Por mucho tiempo continuaron existiendo en comunión con la totalidad de los creyentes gracias a estas y otra simpatías, pues muchos en la cristiandad organizada percibían el peligro de adoptar un línea supresiva contra de ellos, y «apagar el Espíritu». De este modo, permanecieron como grupos de creyentes dentro de las iglesias organizadas. No obstante, con el paso del tiempo, a medida que la cristiandad ganaba en poder y organización, y en especial, con el advenimiento del emperador Constantino, quien pondría fin a las persecuciones (312 d. C.), la intolerancia creció y los montanistas fueron separados por completo y obligados a reunirse en congregaciones independientes. A partir de entonces, los sucesivos emperadores «cristianos» promulgaron varios decretos, declarándolos fuera de la ley. A pesar de ello, continuaron existiendo hasta el siglo VI d. C., al menos en Frigia, su lugar de origen, cuando fueron finalmente destruidos por el emperador Justiniano.

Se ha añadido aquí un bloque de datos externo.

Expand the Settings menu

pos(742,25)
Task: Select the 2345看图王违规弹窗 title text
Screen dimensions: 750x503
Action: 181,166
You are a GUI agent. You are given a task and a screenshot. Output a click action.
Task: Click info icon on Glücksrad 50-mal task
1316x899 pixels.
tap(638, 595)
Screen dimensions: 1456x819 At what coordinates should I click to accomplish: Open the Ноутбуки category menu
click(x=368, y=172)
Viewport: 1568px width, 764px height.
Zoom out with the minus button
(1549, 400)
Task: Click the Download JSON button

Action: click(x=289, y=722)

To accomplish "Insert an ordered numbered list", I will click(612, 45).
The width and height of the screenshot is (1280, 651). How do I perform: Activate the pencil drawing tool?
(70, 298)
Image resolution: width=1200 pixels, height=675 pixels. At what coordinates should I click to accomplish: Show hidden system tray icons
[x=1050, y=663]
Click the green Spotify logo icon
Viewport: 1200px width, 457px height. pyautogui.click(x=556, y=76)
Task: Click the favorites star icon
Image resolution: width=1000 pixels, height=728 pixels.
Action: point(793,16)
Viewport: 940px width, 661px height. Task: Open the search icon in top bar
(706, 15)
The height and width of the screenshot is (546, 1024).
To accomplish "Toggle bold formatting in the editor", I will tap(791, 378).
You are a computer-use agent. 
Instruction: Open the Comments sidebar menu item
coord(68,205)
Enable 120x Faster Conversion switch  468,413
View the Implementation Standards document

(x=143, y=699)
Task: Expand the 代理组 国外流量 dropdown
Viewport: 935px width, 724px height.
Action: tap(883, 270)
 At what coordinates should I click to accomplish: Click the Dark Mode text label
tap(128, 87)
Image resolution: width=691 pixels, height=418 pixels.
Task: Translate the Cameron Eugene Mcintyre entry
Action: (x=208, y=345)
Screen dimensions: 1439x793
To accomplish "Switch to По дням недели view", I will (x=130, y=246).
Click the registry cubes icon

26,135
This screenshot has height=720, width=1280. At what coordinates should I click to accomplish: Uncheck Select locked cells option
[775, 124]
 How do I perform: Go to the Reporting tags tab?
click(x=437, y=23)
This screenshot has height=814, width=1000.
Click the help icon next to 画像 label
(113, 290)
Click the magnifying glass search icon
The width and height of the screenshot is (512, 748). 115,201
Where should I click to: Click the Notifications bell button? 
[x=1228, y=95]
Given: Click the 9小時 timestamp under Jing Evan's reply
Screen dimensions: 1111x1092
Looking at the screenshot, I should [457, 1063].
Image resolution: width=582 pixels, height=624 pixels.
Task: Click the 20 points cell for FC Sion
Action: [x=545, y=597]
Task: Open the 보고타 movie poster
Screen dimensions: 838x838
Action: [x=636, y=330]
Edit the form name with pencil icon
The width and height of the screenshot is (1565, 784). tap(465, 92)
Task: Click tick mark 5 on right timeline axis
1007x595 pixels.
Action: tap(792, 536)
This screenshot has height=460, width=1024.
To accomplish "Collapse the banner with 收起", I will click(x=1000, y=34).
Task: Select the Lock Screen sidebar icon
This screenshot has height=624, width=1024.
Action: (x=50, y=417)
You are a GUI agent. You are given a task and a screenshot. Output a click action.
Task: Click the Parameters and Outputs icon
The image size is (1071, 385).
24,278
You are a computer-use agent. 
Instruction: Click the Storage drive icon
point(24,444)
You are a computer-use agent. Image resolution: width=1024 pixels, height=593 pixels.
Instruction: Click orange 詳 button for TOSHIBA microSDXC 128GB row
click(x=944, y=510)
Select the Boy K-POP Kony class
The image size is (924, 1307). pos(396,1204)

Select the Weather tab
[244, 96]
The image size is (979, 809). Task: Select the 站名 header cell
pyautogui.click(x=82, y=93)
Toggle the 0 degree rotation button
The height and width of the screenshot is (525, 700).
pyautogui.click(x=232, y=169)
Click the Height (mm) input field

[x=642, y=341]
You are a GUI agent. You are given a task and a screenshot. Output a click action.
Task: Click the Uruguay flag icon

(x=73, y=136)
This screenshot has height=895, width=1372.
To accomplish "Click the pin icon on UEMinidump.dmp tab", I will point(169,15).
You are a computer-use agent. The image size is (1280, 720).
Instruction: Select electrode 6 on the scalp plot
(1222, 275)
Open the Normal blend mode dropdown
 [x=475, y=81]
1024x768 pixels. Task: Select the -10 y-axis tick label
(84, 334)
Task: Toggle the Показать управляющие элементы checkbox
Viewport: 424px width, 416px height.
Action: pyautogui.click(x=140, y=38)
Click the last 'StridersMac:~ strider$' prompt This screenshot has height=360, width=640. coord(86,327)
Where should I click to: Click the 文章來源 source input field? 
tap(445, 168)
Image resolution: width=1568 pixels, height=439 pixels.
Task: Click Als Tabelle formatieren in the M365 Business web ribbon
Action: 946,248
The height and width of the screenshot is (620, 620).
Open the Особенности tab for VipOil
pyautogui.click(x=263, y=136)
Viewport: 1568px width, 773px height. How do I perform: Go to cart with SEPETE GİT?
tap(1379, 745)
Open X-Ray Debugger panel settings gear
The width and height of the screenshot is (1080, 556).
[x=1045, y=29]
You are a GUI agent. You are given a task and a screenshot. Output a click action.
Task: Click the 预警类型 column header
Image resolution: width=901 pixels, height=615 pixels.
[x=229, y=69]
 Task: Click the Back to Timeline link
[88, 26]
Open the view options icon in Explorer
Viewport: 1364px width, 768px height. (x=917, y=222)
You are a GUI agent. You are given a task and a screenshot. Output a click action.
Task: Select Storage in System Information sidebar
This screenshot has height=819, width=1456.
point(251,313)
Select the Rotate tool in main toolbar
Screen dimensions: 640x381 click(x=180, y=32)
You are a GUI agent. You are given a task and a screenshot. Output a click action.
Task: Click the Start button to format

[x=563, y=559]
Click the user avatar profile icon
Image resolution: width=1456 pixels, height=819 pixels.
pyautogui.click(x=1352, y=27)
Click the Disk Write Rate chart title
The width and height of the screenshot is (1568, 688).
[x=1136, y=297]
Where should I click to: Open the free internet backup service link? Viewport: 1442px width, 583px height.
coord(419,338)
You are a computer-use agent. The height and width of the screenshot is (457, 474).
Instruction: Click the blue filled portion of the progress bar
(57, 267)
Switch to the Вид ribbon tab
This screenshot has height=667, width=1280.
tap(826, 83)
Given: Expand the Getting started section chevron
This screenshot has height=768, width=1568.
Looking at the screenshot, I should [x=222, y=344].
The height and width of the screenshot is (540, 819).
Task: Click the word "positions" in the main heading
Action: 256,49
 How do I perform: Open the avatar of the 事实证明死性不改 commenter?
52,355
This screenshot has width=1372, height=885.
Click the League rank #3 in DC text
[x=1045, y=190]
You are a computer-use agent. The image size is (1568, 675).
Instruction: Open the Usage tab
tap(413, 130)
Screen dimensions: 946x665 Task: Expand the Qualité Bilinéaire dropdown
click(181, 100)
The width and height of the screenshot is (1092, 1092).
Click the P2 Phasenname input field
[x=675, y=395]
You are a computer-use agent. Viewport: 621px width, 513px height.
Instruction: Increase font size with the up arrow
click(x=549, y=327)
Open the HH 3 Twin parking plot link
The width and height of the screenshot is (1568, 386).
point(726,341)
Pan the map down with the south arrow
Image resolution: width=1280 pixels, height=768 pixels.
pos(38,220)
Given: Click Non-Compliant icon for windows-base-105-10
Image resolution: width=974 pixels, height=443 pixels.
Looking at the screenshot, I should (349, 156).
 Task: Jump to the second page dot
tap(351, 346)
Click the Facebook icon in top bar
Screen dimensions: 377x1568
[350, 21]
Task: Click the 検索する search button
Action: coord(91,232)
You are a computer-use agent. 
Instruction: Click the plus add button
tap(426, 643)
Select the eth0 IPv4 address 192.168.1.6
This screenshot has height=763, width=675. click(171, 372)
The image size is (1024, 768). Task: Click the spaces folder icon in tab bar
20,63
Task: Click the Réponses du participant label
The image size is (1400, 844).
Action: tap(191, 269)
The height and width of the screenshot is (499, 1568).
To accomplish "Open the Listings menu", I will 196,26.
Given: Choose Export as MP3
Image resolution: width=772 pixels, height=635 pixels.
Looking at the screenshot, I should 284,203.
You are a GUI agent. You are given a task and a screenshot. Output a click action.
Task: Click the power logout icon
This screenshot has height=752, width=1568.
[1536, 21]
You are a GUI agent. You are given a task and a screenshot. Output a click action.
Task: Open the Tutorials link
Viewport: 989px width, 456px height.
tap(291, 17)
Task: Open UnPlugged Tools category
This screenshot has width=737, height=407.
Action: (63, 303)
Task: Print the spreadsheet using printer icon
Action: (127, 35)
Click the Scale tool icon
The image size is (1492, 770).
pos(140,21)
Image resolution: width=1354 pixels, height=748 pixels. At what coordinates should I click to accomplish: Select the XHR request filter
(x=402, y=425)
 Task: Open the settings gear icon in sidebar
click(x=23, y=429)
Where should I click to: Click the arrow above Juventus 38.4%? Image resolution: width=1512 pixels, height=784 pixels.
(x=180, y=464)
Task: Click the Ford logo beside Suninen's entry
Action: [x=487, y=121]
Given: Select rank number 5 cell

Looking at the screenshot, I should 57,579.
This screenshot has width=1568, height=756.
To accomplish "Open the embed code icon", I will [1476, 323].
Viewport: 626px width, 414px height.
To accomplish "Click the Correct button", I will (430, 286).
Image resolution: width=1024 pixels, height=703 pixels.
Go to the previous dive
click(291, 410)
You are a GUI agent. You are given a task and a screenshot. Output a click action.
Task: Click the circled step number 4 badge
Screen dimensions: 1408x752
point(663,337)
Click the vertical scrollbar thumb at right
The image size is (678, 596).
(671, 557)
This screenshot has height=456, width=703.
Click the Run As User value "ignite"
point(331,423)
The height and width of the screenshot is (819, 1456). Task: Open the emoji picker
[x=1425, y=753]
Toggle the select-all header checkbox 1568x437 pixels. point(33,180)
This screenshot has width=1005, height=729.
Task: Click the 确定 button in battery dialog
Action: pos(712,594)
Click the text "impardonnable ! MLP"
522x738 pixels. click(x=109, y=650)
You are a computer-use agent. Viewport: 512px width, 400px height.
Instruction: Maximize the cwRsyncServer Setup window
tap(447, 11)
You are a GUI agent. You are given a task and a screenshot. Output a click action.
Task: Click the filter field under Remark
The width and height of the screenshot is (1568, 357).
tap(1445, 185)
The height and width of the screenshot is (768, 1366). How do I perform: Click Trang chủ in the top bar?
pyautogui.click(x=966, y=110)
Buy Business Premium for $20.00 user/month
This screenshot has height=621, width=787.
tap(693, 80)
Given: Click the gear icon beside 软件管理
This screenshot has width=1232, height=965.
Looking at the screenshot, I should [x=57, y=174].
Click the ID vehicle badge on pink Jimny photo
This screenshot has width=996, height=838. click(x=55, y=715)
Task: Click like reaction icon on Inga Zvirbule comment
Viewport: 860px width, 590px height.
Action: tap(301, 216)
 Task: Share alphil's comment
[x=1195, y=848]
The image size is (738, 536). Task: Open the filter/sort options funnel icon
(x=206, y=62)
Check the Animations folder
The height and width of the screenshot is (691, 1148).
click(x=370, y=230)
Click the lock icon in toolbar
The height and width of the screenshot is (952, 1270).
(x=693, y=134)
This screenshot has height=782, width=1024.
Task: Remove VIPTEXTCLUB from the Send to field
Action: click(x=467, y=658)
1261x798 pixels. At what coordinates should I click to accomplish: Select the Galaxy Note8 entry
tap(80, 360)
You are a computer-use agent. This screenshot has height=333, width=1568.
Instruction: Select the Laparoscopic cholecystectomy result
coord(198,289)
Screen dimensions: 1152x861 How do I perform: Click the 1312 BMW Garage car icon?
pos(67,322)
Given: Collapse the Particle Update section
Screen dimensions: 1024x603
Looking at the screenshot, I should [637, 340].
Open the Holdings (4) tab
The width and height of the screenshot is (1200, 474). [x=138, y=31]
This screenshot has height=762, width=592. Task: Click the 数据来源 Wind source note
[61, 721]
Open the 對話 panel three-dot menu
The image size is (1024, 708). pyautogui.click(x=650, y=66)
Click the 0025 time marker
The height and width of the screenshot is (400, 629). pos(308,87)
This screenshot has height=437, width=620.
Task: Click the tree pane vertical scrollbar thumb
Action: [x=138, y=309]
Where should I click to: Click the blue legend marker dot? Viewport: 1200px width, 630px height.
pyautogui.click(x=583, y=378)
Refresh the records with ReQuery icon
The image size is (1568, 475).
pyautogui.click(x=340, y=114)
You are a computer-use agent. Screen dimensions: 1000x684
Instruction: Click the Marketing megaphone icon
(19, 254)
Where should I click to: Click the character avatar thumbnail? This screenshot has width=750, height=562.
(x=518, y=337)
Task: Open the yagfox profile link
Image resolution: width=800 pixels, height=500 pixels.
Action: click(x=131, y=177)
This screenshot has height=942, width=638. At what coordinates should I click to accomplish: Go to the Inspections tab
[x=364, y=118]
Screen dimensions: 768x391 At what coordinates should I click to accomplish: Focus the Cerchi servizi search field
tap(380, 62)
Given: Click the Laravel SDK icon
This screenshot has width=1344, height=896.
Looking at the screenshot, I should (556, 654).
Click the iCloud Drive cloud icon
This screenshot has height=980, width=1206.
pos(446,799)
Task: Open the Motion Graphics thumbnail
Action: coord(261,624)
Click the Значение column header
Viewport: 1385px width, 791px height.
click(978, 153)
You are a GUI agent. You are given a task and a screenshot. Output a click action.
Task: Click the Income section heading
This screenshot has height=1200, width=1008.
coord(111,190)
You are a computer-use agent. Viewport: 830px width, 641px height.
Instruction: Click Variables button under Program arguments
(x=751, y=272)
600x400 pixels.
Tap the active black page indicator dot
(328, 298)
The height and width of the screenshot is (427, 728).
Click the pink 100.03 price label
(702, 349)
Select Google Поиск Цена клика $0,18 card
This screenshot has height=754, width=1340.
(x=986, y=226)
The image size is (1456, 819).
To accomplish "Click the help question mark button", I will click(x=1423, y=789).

Sin embargo, su ardiente celo por una vida cristiana más pura y separada del mundo, su cálida comunión y ministerio compartido por todos los santos, su expectante anhelo por la segunda venida del Señor, y sobre todo, su vehemente deseo de que el Espíritu tuviera el gobierno de la iglesia en todo, quedaron como un legado espiritual imperecedero para las generaciones de hermanos que vinieron después.